In fact, the substantial increase in membership of the United Nations in the 1991-1992 period is a reflection of this broader application o the right of self-determination to non-colonial
situations.

India’s Position On The Scope Of Self-Determination

On ratifying the 1966 Covenants India made a Reservation [UN Doc. ST/HR/5, 1987,9.] to the effect that the right of self determination pertains only to “peoples under foreign domination”; it is not relevant with regard to “sovereign independent States or to a section of a people or nation - which is the essence of national integrity”.

India only made that Reservation on the basis that it was acknowledging that its position was at variance with the generally accepted view that self-determination in fact applies to ALL peoples. France, Germany and the Netherlands objected to the Reservation on the ground that self-determination applies to ALL peoples but India insisted on making that Reservation.

Subsequently, the Human Rights Committee (the UN monitoring body in respect of the 1966 Covenants) stated in its 1997 review of India’s compliance [CCPR/C/79/ Add.81. 04/08/97] with Article 1 which deals with self-determination that it “invites the State party [India] to review these reservations and declarations with a view to withdrawing them, so as to ensure progress in the implementation of the rights …” India has not made any such withdrawal.

As can be seen from the forgoing analysis, India’s position is contrary to the law of self-determination. Whilst India may have an expedient interpretation of the law to suit its own needs, it is nevertheless bound by international law and the international community must insist that the law is upheld.

Territorial Integrity – A bar on Self-Determination?

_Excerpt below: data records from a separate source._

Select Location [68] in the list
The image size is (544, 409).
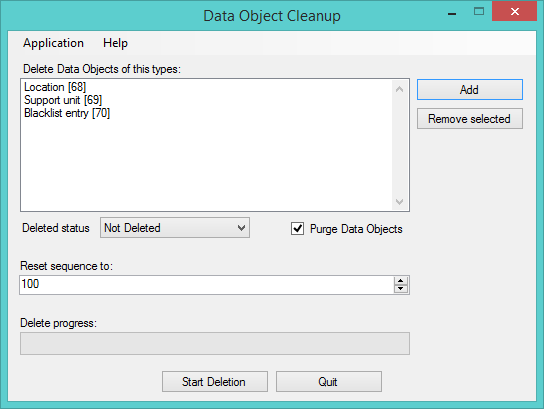click(55, 87)
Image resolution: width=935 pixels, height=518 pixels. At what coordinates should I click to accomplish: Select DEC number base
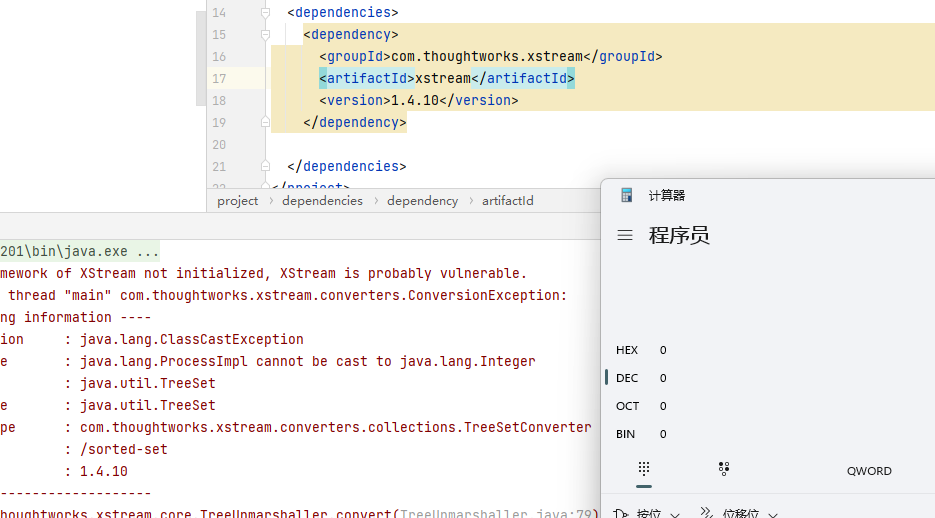(627, 378)
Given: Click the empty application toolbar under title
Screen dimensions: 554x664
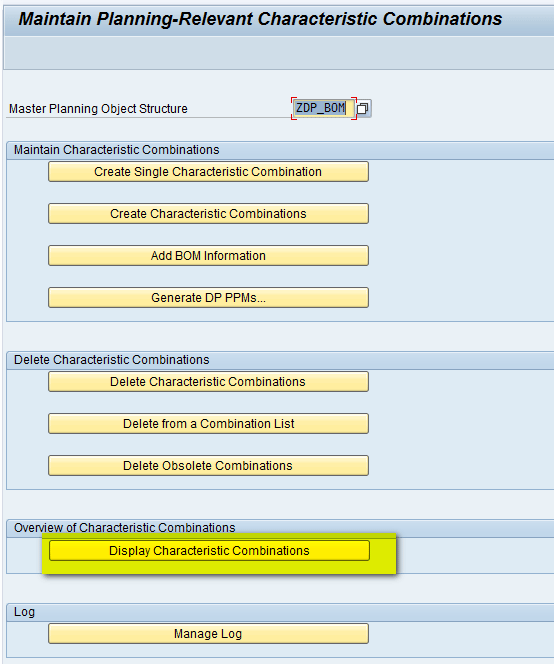Looking at the screenshot, I should coord(279,53).
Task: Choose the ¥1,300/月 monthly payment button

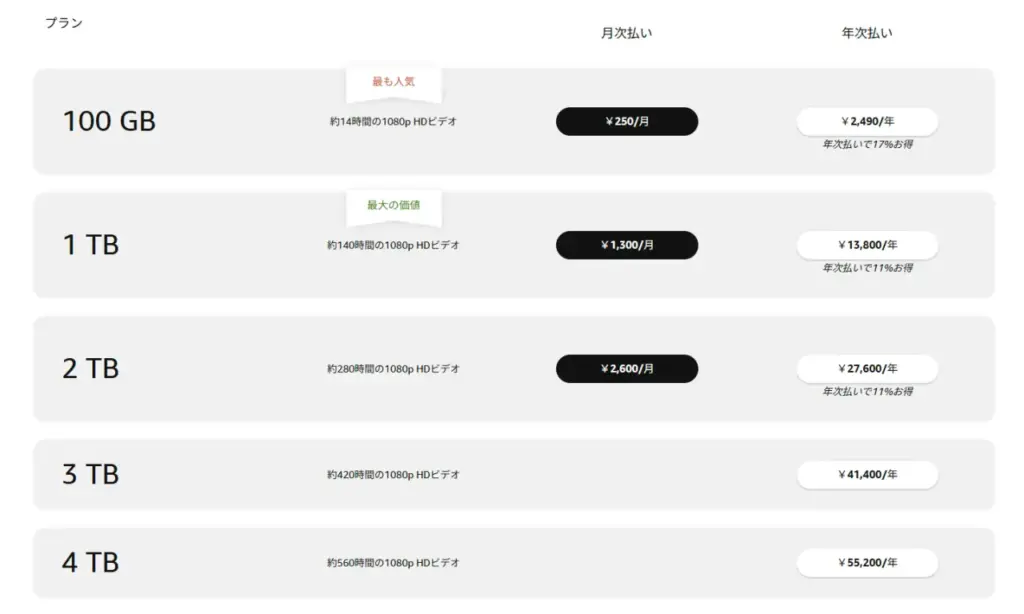Action: pyautogui.click(x=627, y=245)
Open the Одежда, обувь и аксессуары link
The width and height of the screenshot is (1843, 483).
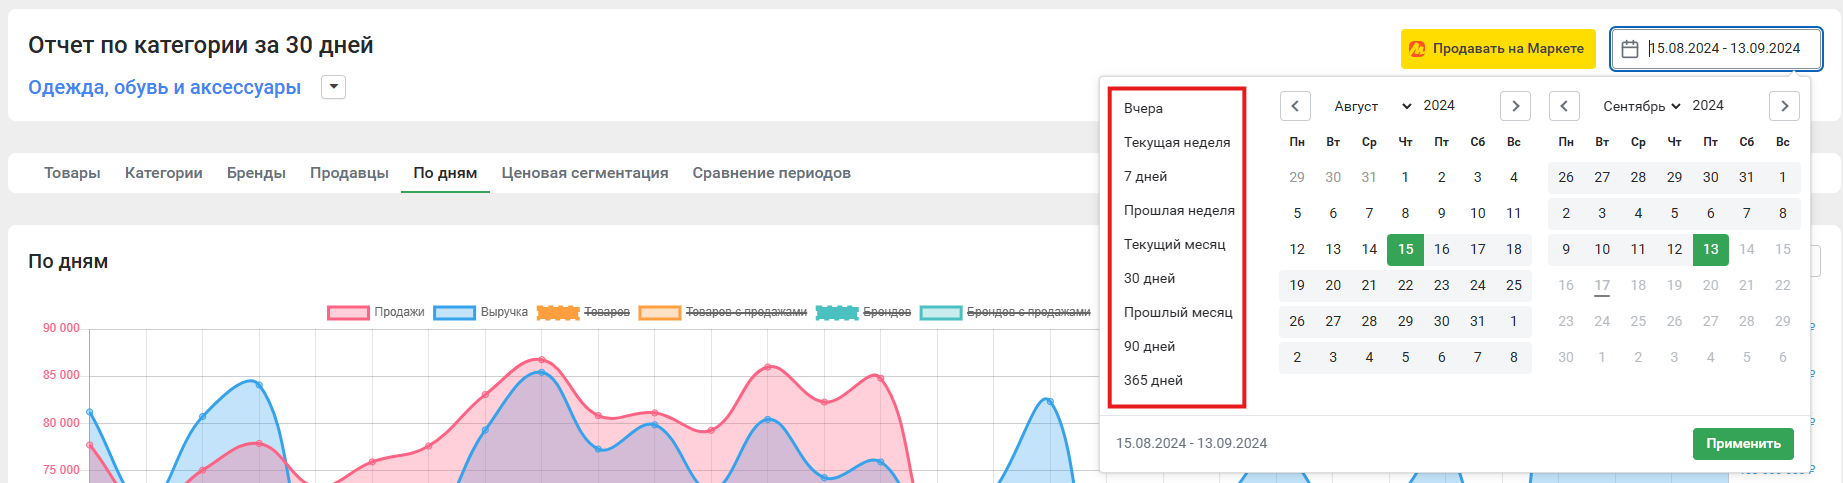coord(164,87)
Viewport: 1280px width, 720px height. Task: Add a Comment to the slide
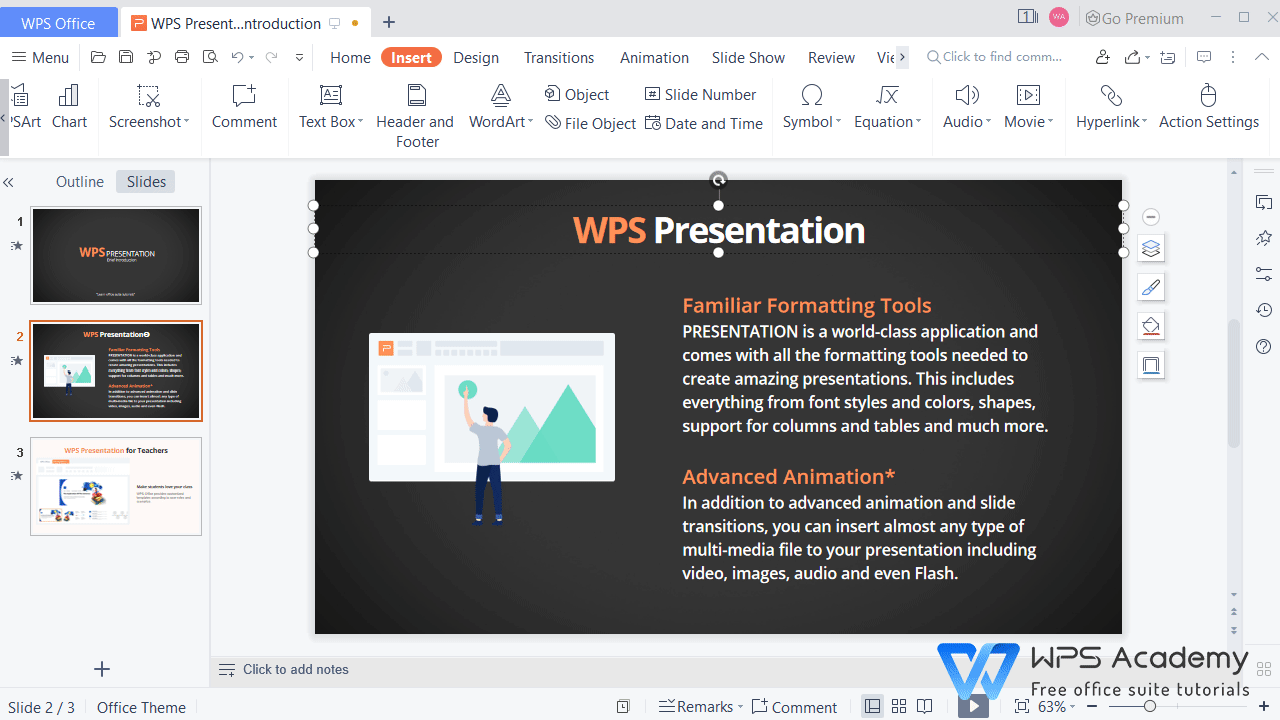coord(244,107)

A part of the general limitation on the right of self-determination is the specific limitation of territorial integrity. The 1970 Declaration of Principles of International Law provides that the right of self-determination shall not “be construed as authorising or encouraging any action which would dismember or impair, totally or in part, the territorial integrity or political unity of sovereign and independent States”. This limitation is an extension of the desire in most societies to create a social and legal system which is relatively stable. In the international community, dominated at it is by States, the stability desired primarily concerns territorial boundaries.

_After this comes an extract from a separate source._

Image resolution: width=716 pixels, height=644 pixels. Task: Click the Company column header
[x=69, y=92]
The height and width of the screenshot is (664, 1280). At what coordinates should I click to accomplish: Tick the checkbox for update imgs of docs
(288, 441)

However, the territorial integrity limitation cannot be asserted in all situations:

  • The Declaration of Principles of International Law provides that only “States conducting themselves in compliance with the principle of equal rights and self-determination of peoples ... and this possessed of a government representing the whole people belonging to the territory without distinction as to race, creed or colour” can rely on this limitation.

  • After the recognition by the international community of the disintegration as unitary States of the Soviet Union and Yugoslavia, it is now the case that any government which is oppressive to peoples within its territory may no longer be able to rely on the ground of ‘territorial integrity’ as a limitation on the right of self-determination. So for example India in relation to Punjab, Kashmir, Nagaland etc - cannot succeed in limiting the right of self-determination on the basis that it would infringe that State's territorial integrity as it has, in relation to those situations, clearly oppressed the subject peoples.

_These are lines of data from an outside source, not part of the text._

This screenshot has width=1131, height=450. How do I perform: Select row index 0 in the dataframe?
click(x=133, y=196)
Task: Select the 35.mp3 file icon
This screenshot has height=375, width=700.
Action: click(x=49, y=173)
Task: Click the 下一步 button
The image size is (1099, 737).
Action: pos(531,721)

The level of oppression of the Sikhs in Punjab and elsewhere in India (especially during the period 1984 to 1995) has been severe and has left Sikhs in India and the Diaspora Sikhs traumatised. A detailed analysis of the abuses does not fall within the scope of this paper but the fact that state policy led to the following atrocities and the fact that no one is being held accountable for them is key to the question of “oppression” for the purposes of this point:

  • The Indian army’s full scale assault on the Golden Temple complex (including the destruction of the Akal Takht – the centre of Sikh sovereignty) and the killing of thousands of devotees in a notorious act of genocide and desecration which extended to 38 other major Sikh shrines in June 1984 (the media were banned from Punjab which was sealed off during the operation). The Sikh Reference Library housing irreplaceable items from Sikh heritage was deliberately torched by the army.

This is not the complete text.